WASHINGTON -- Well, of course the president who claimed bone spurs to dodge the Vietnam War wants the biggest, bestest military parade ever, with lots of tanks and rockets and flags -- zillions of flags -- and fighter jets screaming overhead. Why is anyone surprised?

We should have seen it coming. And be careful, parade-watchers: As far as Dear Leader Trump is concerned, anyone who fails to cheer as the bands play and the troops march by will surely be guilty of treason.

It was entirely predictable to learn, thanks to The Washington Post, that Trump has been hectoring the nation's top military leaders to give him a huge martial parade down Pennsylvania Avenue, complete with heavy weapons. Trump envisions a display of military might like the parades we used to see file past the Kremlin reviewing stand in the days of the Soviet Union -- and like the somewhat less grim procession he jealously witnessed in Paris on Bastille Day.

Trump has already matched North Korean dictator Kim Jong Un in dangerous, unhinged rhetoric. Now it appears he hopes to surpass his rival in linear mileage of meaningless military display.

It is hard to imagine any other president summoning his generals to demand not a better strategy in Afghanistan, not a detailed plan for success in Syria, but rather an elaborate entertainment that gives him an opportunity to be seen reviewing the troops. In this reality-show presidency, it sounds like the kind of extravaganza that one could imagine as a series finale. If so, bring it on.

Press Secretary Sarah Huckabee Sanders issued one of her customary useless explanations Wednesday. "President Trump is incredibly supportive of America's great service members who risk their lives every day to keep our country safe," she said in a statement. "He has asked the Department of Defense to explore a celebration at which all Americans can show their appreciation."

We've had military parades in the capital before, but generally they have been staged to mark a victory -- the rout of Saddam Hussein's forces in the 1991 Gulf War, for example. At present, we don't have a fresh victory to celebrate -- or even a vaguely recent one. Trump wants the pomp without the usual circumstance.

Again, why should anyone be shocked that Trump would care much about style and not at all about substance? The only question is whether the parade idea is evidence of his alleged political genius or his delicate and damaged psyche. I vote for the latter.

There is a semi-plausible argument that Trump could consciously use such a patriotic extravaganza as a wedge, the way he has used the NFL anthem protests. It could be a with-me-or-against-me ploy. If you support the parade, you love America; if you don't, you don't.

But a celebratory military parade with nothing to celebrate could also highlight the gulf between Trump's campaign promises and his actions. He pledged to wind wars down and bring the troops home; he has done quite the opposite. A claim of final victory over the Islamic State -- perhaps Trump's most likely boast -- would be made to look empty and foolish by the next terrorist attack.

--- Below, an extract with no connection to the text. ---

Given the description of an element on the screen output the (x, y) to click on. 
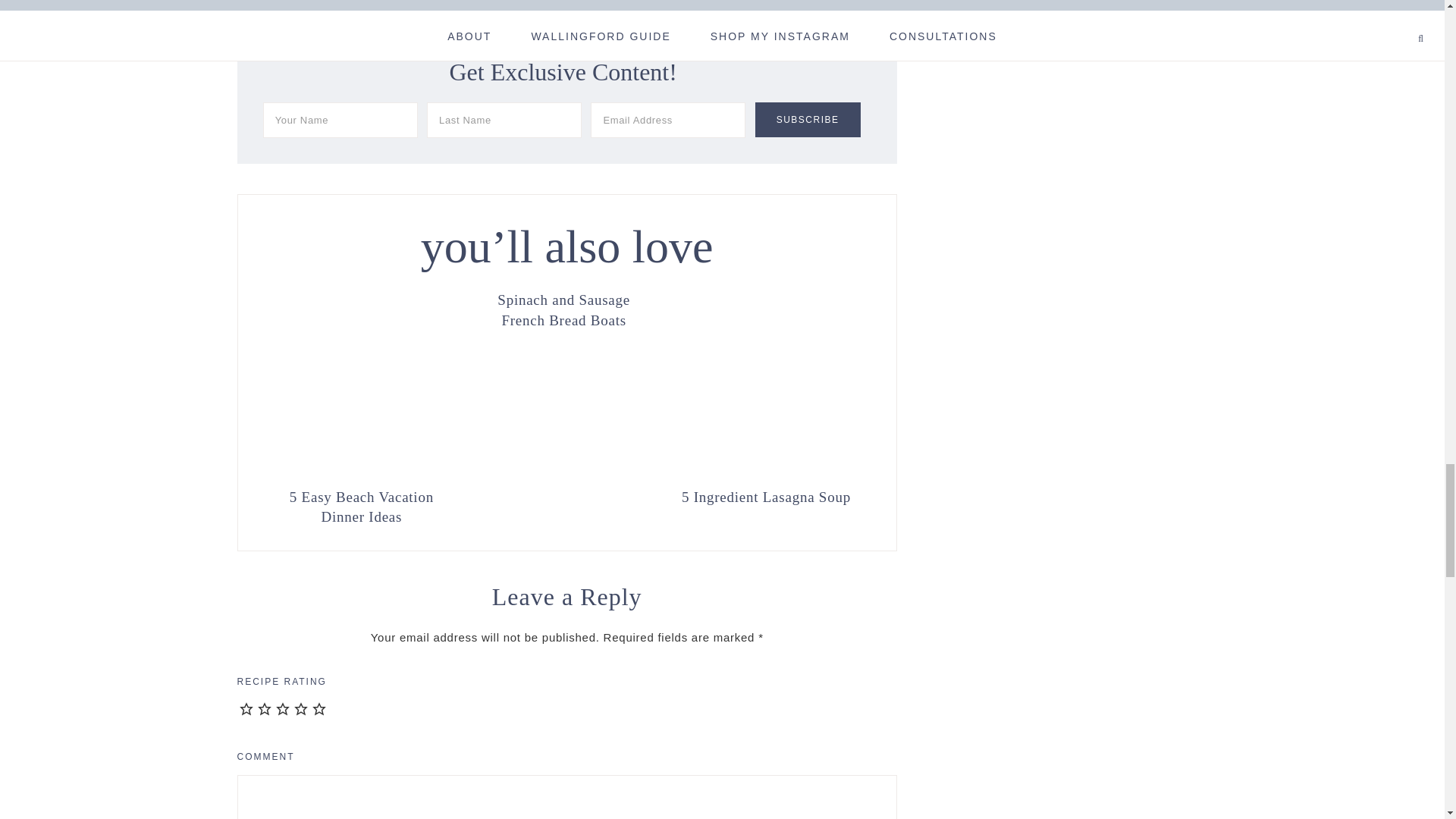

Trump is more a creature of instinct than calculation. My guess is that both his narcissism and his authoritarianism are at play in his need to honor himself with a parade.

Despite his boastful tweetstorms, the president clearly realizes that his approval ratings are historically low. He is so unpopular that he will not even risk a state visit to London to open the new U.S. embassy there for fear of being humiliated by mass protests. The campaign-style rallies he so enjoys do not appear well-designed to advance a political agenda; they do, however, boost his spirits and massage his ego.

Imagine all the love he would feel while reviewing a miles-long parade whose participants all had the sworn duty to show him respect as commander-in-chief. He would be saluted and serenaded to his heart's content. It would be an egomaniac's heaven.

Trump's big parade would also be a massive display of power -- not so much the nation's as his own. There is not a soul on earth who doubts the overwhelming strength of the U.S. military. I can think of one soul, however, who is insecure enough in his own authority that he accuses members of Congress who do not stand and applaud him of treason.

Trump seems shocked to learn that the legislative and judicial branches do not have to do whatever he says. The military marching bands do, though.